Your answer should consist of the lines below that hold the word "title".
==== SUPPLIED MATERIAL ====
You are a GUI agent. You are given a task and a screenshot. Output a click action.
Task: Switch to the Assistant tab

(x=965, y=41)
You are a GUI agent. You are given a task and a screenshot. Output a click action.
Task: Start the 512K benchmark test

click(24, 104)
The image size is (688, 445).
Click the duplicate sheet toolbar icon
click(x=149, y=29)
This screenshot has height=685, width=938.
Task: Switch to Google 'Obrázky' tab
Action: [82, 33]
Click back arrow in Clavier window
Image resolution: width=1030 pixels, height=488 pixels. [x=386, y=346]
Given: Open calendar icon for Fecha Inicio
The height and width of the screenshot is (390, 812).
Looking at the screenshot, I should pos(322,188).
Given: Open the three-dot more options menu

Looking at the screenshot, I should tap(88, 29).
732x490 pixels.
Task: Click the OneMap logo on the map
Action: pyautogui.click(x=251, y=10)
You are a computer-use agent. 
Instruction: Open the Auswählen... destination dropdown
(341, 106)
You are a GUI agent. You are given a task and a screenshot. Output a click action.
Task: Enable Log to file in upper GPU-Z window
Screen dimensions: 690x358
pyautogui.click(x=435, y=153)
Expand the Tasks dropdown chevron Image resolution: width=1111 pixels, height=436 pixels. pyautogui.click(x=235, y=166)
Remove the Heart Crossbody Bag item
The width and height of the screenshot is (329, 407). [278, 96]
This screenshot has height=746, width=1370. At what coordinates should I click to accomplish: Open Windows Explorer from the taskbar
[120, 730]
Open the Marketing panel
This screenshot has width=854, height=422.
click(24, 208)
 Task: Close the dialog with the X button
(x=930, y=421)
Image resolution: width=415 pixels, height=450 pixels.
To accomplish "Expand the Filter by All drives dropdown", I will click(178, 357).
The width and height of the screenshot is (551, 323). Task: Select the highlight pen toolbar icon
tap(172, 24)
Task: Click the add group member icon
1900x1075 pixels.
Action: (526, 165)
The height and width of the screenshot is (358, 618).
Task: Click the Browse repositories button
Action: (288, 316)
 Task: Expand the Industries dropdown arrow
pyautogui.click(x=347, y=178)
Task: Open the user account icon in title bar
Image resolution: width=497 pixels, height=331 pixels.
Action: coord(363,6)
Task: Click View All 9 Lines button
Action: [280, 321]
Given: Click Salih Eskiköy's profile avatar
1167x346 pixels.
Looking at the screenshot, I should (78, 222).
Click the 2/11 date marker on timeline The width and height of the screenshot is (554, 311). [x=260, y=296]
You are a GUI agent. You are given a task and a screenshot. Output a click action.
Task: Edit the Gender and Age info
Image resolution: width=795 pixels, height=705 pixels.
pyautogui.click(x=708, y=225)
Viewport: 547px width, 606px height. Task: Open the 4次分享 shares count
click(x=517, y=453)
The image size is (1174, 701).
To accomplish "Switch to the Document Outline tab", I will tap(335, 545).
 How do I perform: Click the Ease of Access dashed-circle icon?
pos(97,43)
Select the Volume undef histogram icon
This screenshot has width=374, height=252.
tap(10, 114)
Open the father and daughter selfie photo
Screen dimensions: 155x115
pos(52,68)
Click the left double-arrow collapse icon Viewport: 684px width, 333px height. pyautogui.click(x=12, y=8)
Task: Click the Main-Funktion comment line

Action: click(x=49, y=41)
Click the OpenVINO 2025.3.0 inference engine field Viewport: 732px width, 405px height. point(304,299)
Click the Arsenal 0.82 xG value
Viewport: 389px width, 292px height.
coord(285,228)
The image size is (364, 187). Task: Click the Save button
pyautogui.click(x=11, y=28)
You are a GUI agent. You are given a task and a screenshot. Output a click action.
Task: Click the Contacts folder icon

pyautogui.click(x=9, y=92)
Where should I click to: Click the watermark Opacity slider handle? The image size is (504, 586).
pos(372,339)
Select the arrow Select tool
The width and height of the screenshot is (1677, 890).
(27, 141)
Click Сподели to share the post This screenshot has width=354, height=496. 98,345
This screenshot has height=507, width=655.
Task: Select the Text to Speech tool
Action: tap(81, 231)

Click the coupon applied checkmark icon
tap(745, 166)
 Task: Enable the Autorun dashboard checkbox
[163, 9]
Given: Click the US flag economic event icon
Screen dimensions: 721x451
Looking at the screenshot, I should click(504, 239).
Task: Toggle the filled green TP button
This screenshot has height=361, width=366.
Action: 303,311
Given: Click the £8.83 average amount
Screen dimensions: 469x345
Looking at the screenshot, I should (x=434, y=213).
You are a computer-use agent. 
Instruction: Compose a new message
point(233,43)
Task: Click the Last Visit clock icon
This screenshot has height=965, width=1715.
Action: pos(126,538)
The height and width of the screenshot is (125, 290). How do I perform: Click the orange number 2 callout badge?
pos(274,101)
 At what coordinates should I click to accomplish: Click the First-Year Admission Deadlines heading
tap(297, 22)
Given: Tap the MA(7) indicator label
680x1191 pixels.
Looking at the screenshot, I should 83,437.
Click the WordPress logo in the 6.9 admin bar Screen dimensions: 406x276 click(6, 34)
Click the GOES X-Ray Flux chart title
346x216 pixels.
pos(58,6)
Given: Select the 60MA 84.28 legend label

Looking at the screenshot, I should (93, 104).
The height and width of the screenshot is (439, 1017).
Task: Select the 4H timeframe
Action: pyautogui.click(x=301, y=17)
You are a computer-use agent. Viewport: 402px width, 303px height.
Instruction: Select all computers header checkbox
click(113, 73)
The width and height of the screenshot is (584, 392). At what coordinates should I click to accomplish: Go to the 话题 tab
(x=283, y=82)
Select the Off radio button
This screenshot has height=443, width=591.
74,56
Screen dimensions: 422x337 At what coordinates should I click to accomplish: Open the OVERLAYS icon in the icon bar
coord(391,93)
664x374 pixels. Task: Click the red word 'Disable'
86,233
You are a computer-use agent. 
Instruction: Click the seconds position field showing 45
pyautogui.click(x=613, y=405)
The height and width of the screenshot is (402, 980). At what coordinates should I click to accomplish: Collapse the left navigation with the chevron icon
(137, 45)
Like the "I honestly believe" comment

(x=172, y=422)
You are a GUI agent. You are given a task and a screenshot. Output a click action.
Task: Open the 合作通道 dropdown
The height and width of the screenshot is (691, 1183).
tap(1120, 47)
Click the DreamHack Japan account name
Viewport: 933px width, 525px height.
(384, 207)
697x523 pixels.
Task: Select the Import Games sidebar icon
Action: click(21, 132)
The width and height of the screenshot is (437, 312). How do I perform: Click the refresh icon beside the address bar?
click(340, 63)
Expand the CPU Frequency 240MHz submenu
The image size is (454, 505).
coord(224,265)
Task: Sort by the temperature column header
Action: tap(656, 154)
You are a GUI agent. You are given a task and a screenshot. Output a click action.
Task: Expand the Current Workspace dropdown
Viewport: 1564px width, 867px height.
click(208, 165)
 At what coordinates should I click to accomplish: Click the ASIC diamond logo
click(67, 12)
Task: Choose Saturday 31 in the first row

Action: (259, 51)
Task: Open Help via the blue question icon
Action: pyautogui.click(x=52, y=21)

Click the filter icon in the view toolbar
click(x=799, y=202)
====
- _ANSWER SPACE_
Task: Open the user account icon in title bar
Click the GOES X-Ray Flux chart title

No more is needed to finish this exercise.